Limited bandwidth is perhaps an even greater problem. Nominally 802.11b performs at an equivalent speed to that of 10Mbit/s wired Ethernet. However, overhead, configuration and security factors can reduce actual throughput to a typical 5Mbit/s. Whilst that is sufficient for web browsing, it’s inadequate for more demanding applications such as video streaming. Problems at the physical layer are one of a number of reasons for performance degradation. For example, the Physical Layer Convergence Protocol (PLCP) preamble included in each packet to determine transmission speed and assure synchronisation consists of 24 bytes; by contrast it is only 8 bytes for wired Ethernet. Obstacles in the path of signals can result in nodes dropping to lower speeds in an effort to maintain contact and the very nature of 802.11b’s collision avoidance methods impose significant bandwidth overheads.
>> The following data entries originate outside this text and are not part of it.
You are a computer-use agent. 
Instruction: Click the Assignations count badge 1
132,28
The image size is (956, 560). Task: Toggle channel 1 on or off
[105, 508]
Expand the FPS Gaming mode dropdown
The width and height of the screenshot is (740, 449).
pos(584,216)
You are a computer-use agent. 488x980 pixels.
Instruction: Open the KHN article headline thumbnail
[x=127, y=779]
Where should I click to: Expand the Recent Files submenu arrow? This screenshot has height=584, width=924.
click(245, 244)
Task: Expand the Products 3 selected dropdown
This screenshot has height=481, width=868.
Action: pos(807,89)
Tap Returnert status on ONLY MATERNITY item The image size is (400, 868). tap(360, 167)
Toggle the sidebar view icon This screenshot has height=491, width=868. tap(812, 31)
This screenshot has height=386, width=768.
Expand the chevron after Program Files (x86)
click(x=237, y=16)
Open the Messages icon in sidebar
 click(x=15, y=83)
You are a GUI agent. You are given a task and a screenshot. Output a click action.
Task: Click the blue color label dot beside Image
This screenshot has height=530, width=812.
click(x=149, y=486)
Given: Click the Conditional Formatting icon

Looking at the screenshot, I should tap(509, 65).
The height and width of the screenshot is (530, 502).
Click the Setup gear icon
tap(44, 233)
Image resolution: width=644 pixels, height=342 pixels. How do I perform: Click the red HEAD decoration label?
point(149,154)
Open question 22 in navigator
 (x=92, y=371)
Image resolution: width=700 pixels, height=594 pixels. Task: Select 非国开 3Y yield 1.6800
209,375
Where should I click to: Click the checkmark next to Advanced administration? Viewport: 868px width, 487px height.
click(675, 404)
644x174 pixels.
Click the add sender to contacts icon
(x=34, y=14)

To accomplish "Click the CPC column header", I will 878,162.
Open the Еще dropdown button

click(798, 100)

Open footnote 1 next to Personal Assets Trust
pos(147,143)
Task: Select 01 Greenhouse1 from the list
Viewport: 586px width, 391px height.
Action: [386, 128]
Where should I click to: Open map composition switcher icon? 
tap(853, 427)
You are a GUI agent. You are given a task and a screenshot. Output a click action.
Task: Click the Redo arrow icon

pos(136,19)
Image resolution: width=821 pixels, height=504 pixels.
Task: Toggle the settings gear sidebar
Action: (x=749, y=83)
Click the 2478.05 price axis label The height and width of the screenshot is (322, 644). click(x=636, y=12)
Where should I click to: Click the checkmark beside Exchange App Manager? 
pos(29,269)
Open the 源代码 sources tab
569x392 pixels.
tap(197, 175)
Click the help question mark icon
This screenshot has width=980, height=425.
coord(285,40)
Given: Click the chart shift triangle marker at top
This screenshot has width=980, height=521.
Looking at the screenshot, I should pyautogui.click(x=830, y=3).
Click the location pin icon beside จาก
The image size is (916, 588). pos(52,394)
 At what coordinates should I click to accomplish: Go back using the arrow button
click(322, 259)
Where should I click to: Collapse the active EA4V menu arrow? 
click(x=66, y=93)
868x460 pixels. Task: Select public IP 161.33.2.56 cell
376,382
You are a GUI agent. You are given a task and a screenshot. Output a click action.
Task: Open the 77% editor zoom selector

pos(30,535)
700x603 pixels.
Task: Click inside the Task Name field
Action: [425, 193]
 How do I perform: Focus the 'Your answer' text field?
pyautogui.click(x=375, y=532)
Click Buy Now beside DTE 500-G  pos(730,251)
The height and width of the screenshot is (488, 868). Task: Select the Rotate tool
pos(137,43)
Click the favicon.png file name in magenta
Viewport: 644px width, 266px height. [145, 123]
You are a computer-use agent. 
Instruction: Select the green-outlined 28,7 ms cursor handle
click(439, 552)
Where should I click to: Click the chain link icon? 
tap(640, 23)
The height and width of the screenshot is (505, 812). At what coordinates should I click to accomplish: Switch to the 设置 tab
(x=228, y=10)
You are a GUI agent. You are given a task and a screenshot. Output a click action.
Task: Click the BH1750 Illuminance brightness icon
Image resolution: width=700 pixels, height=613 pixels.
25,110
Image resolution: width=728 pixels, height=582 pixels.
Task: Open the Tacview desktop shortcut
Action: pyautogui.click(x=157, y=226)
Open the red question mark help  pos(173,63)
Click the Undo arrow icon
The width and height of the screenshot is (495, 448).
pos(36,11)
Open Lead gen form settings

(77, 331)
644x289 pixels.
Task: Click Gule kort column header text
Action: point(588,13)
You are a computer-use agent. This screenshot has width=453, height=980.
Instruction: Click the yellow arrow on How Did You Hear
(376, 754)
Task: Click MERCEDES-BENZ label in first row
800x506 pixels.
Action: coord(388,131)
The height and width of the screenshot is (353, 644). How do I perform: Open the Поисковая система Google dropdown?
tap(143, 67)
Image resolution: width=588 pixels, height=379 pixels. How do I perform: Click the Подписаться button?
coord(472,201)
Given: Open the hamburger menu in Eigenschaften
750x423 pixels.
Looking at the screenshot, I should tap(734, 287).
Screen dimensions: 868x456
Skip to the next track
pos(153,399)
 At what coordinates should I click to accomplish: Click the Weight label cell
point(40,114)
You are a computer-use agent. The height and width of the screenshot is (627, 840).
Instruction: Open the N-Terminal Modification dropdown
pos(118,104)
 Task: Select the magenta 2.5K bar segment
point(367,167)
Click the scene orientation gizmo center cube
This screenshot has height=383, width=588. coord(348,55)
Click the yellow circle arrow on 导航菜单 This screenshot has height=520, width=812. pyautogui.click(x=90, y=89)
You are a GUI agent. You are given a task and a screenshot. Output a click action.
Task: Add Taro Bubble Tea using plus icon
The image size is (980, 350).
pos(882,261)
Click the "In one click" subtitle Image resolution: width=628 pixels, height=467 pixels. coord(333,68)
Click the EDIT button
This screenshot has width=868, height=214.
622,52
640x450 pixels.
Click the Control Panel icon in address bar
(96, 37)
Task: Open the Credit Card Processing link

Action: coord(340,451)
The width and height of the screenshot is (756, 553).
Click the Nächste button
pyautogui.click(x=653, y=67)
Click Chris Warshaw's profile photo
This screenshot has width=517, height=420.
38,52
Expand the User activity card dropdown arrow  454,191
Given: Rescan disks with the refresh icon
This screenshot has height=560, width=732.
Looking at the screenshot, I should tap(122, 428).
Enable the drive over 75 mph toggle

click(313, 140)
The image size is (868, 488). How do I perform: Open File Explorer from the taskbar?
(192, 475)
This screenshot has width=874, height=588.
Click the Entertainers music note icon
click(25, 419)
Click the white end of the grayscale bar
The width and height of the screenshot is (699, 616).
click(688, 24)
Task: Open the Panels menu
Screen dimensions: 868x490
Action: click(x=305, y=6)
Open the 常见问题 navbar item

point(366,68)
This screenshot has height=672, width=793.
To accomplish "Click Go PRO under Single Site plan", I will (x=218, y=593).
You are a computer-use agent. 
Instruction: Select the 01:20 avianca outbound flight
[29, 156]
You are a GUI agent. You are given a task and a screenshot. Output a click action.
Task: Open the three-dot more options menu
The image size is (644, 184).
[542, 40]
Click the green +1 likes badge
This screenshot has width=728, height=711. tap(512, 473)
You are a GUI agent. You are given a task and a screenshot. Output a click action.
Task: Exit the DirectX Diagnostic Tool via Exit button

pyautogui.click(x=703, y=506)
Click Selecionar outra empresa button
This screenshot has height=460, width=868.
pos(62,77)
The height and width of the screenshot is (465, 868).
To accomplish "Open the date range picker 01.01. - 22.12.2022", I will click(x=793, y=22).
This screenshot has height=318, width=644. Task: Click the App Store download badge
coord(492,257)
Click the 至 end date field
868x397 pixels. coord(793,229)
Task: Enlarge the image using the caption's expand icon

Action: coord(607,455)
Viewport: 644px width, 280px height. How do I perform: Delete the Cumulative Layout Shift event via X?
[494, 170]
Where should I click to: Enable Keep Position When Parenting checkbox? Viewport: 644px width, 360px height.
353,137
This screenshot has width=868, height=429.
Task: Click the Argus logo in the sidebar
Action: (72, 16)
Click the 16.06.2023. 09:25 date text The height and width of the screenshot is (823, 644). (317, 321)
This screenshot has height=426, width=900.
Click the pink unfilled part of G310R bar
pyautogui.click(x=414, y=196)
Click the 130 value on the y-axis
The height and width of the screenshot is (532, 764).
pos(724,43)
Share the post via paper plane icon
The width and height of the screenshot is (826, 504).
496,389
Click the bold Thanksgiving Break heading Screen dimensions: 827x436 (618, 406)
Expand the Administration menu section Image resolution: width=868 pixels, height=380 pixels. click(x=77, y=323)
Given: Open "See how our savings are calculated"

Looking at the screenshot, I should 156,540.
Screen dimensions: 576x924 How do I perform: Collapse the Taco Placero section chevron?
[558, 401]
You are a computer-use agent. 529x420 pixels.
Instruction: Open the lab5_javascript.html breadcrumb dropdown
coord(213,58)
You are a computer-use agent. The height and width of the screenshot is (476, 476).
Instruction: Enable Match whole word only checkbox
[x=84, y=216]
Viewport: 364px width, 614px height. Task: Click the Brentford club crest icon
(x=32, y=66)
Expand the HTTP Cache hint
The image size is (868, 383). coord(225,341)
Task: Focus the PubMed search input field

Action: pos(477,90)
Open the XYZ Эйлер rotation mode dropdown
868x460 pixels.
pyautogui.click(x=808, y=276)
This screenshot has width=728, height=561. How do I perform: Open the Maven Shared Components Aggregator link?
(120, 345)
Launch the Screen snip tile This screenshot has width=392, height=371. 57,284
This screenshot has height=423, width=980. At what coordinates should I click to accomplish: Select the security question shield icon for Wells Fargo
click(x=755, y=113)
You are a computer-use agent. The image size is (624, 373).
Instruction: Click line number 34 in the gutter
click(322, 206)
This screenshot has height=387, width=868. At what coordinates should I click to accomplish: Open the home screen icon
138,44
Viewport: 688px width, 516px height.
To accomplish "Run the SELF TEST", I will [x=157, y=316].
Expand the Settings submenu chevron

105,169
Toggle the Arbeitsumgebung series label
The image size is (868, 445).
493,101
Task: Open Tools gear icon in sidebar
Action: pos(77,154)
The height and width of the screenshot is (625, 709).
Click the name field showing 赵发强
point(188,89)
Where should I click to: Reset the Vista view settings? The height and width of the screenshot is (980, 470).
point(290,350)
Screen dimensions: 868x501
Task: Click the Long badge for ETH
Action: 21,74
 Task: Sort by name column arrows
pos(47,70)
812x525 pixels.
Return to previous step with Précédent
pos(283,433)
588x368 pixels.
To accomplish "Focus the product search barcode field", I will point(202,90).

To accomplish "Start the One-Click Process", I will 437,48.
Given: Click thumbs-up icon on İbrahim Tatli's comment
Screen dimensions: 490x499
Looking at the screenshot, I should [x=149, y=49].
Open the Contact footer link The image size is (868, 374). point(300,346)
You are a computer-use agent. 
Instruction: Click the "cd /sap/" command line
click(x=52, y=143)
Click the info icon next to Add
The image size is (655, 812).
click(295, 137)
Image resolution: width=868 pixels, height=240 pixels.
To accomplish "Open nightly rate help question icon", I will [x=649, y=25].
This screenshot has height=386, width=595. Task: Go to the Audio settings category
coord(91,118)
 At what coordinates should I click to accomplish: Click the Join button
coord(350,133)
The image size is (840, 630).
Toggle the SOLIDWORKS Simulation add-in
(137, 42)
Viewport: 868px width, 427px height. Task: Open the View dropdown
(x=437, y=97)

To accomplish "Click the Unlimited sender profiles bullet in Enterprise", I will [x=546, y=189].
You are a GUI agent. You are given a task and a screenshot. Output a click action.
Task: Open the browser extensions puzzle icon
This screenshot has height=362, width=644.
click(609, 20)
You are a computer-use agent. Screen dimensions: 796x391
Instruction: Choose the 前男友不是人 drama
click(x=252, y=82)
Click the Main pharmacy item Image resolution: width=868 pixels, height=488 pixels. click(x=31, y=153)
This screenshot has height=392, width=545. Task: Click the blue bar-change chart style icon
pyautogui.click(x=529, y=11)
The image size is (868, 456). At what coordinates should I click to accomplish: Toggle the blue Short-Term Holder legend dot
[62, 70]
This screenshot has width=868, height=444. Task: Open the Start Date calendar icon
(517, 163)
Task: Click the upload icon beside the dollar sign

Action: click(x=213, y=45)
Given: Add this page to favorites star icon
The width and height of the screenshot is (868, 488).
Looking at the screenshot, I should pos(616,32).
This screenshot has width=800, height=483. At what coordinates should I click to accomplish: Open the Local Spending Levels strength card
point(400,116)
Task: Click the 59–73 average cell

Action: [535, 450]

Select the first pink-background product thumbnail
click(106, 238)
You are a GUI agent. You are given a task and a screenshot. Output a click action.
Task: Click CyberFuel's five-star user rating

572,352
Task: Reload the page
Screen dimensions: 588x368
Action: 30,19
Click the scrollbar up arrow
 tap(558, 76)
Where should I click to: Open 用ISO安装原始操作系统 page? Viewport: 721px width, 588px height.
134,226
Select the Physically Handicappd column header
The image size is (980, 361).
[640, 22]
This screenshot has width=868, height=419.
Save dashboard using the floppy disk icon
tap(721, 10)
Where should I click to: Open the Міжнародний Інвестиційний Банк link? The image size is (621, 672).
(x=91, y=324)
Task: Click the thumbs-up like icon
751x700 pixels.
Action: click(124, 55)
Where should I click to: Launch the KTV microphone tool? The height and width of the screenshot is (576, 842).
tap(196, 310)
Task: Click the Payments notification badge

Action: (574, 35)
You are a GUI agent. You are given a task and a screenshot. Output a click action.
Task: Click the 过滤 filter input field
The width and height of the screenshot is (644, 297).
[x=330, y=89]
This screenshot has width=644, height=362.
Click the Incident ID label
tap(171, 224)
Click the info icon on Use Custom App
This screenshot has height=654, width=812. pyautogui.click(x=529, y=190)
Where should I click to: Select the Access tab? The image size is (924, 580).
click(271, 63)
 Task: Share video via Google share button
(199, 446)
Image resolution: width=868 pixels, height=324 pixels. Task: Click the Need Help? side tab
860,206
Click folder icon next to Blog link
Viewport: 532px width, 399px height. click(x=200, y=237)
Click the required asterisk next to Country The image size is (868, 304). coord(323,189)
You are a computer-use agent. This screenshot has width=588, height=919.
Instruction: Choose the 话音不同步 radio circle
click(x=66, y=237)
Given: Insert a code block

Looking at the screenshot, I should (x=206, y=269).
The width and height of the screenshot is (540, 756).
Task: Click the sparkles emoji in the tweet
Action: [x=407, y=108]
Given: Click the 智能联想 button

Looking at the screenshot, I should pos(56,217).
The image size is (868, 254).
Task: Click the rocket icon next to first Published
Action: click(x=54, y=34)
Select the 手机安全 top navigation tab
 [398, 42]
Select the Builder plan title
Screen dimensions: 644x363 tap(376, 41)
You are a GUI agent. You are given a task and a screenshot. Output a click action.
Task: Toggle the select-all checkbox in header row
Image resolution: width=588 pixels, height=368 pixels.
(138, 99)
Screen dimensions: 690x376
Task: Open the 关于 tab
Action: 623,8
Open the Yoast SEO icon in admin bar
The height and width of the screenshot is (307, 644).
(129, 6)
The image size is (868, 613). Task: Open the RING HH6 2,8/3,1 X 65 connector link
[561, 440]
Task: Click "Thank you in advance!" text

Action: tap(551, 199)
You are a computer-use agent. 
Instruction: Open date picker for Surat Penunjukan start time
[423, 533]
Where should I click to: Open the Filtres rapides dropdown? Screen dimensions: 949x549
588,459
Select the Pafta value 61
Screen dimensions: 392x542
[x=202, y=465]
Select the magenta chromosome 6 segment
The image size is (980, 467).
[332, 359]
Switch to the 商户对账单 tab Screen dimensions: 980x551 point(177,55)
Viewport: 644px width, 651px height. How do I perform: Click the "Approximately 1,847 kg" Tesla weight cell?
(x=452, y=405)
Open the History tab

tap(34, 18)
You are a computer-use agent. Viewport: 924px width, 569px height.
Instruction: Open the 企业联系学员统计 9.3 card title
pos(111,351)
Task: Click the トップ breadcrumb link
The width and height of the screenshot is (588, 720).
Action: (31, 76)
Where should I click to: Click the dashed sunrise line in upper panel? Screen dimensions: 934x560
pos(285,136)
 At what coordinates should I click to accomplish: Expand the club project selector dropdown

Security is another important issue. Whilst Wired Equivalent Privacy (WEP) is an integral part of the wider 802.11 standard, it has been shown to have vulnerabilities making it relatively simple to decrypt the 40-bit security keys. A form of hacking known as war driving enables hackers to ride in a car with a wirelessly equipped laptop until they spot a vulnerable wireless network, park outside the building and access the network. Vendors are responding by creating defences like security keys that shift dynamically rather than remain static. However, it’s not foolproof and subject to the usual problem with proprietary fixes – they may not work with 802.11b equipment from other vendors. The industry is working on a couple of standardised fixes, including a new 128-bit encryption algorithm known as Advanced Encryption Standard (AES) that will require hardware or firmware upgrades, and a Temporal Key Integrity Protocol (TKIP) that will be compatible with WEP.

Despite its drawbacks, WEP is better than nothing. The bigger problem is the fact that many wireless networks are installed without even enabling it. In addition to taking care to ensure that WEP is enabled, there are a number of other simple measures users can take to increase their level of protection. These include changing all network names and passwords, using MAC (Media Access Control) address blocking and setting up the network as a closed system. Beyond that security can be tightened even further by implementing a Virtual Private Network (VPN) or RADIUS authentication server.

802.11b’s lack of interoperability with voice devices and absence of any Quality of Service (QoS) provisions for multimedia content are other, albeit, less serious problems.

While both the 802.11b and 802.11a specifications were approved in 1999, the former succeeded in making it to market ahead of its rival. That head start was to pay dividends when the combination of wider availability and greater affordability led to a big increase in the take up of broadband Internet connections in the early 2000s. This in turn gave a massive boost to home networking as more and more users sought to share their broadband connection across multiple home PCs. IEEE 802.11b was in the right place at the right time to reap the benefit.

So, whilst the 802.11a specification wasn’t written to directly address 802.11b’s perceived deficiencies and remained significantly behind its rival in terms of market penetration, the fact is that it does solve some of 802.11b’s more significant problems!